Former Wynn Resorts CEO Steve Wynn might not be keeping administrative assistants busy with the tasks of running a resort and entertainment company anymore, but he is creating a lot of work for other professionals. Those people are the scores of legal professionals working on numerous Steve Wynn lawsuits.
Since Wynn got an unfavorable result regarding his status with the Nevada Gaming Control Board, Wynn has become the defendant in action brought by the US Department of Justice that affected a separate RICO claim against him. Additionally, Wynn has received an undisclosed amount to settle yet another dispute.
Lawyers busy with Steve Wynn lawsuits
It hasn’t been all bad news for Wynn, just mostly negative. Earlier this week, lawyers for Wynn negotiated a settlement of a defamation lawsuit in which he was the plaintiff. The monetary amount of the settlement is unknown.
As part of the settlement, attorney Lisa Bloom retracted her claim. She stated that she acted as legal counsel for a woman who Wynn sexually assaulted. Wynn’s similar defamation claims against the Associated Press and one of its reporters are ongoing. On top of that, Wynn has other work for his counsel to attend to.
The DOJ has brought a criminal action against Wynn. It alleges that he lobbied on behalf of the People’s Republic of China in 2018 without registering as a foreign agent. Failing to do so in such instances violates the federal Foreign Agents Registry Act (FARA).
If that suit proves successful, a court could compel Wynn to complete such a registry. Counsel for Wynn maintains that he took part in no such action, and thus FARA does not apply to him. So far, it seems Wynn will contest the allegations.
Those aren’t the only allegations Wynn is currently contesting. In fact, the DOJ action has some implications for a civil complaint against Wynn.
How DOJ allegations affect RICO claims against Wynn
In a roundabout way, the DOJ might have strengthened the case against Wynn in a separate matter. A RICO (Racketeer Influenced and Corrupt Organizations) lawsuit against Wynn and others in the state of Nevada recently saw a new filing.
On May 20, Weinberg Gonser Frost LLP filed a new brief in Angelica Limcaco v. Steve Wynn et al. They referenced the DOJ’s complaint against Wynn as evidence of their allegations against him.
The basis of that claim is that Wynn and others conspired to dismiss an earlier civil complaint by Limcaco. Limcaco formerly held a role as a salon supervisor at a Wynn Resorts property. She maintains that she reported that Wynn sexually assaulted another employee. She also states that Wynn Resorts illegally terminated her employment in a retaliatory act.

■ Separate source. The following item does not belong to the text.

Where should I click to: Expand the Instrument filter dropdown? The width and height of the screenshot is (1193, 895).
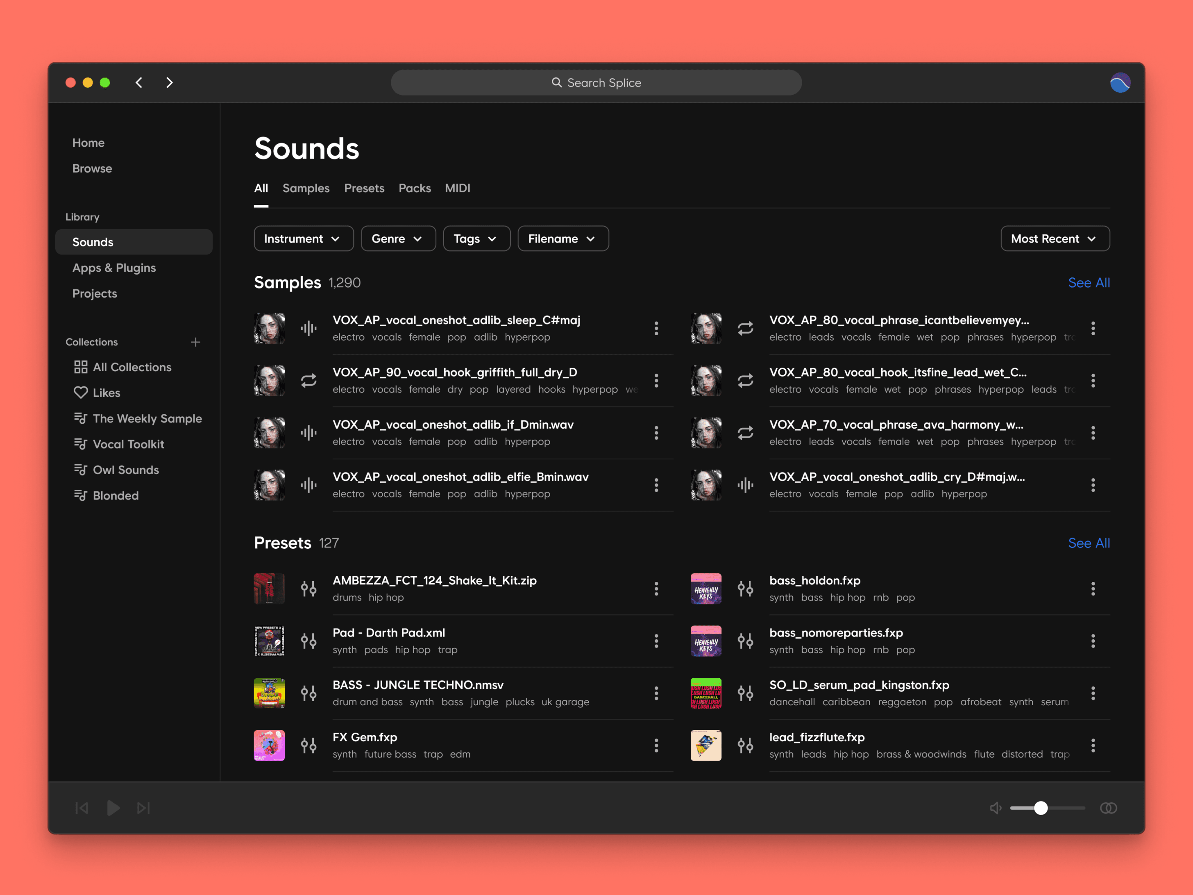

The complaint recently survived judicial review at the federal Ninth Circuit Court of Appeals. The FARA charges against Wynn could strengthen Limcaco’s case by adding fuel to their argument that Wynn engaged in a “pattern of improper influence to protect business interests in the gaming industry.”
Essentially, the argument is that if Wynn was willing to violate FARA to protect his interests, him also firing an employee who reported a separate illegal action is no stretch of the imagination. What bears watching now is whether the DOJ action will bear even further consequences for Wynn.
Could DOJ action fuel NGCB claims too?
But wait, for Wynn lawyers, there’s more. Also, last month, the Nevada Supreme Court ruled that a lower court had no jurisdiction to grant Wynn a shield from possible sanctions by the Nevada Gaming Control Board.
While the NGCB has already disciplined Wynn Resorts for Wynn’s alleged sexual assaults, it has not yet done the same with Wynn himself. That could be forthcoming. Among the potential consequences for Wynn are a ban from ever holding a gambling license in the state and a fine of up to half a million dollars.
While the DOJ allegations and the sanctions against Wynn Resorts by the NGCB seem unrelated at face value, that might not be the case for Wynn personally. The NGCB can consider any illegal or unethical behavior as a potential reason for discipline when it comes to gaming license holders.
Additionally, it can sanction such individuals multiple times for separate violations. Thus, a movement against Wynn for his alleged sexual assault wouldn’t preclude later discipline for a violation of FARA.
The NGCB might wait to see how that case plays out before acting on it, however. How any of these situations will play out ultimately is uncertain.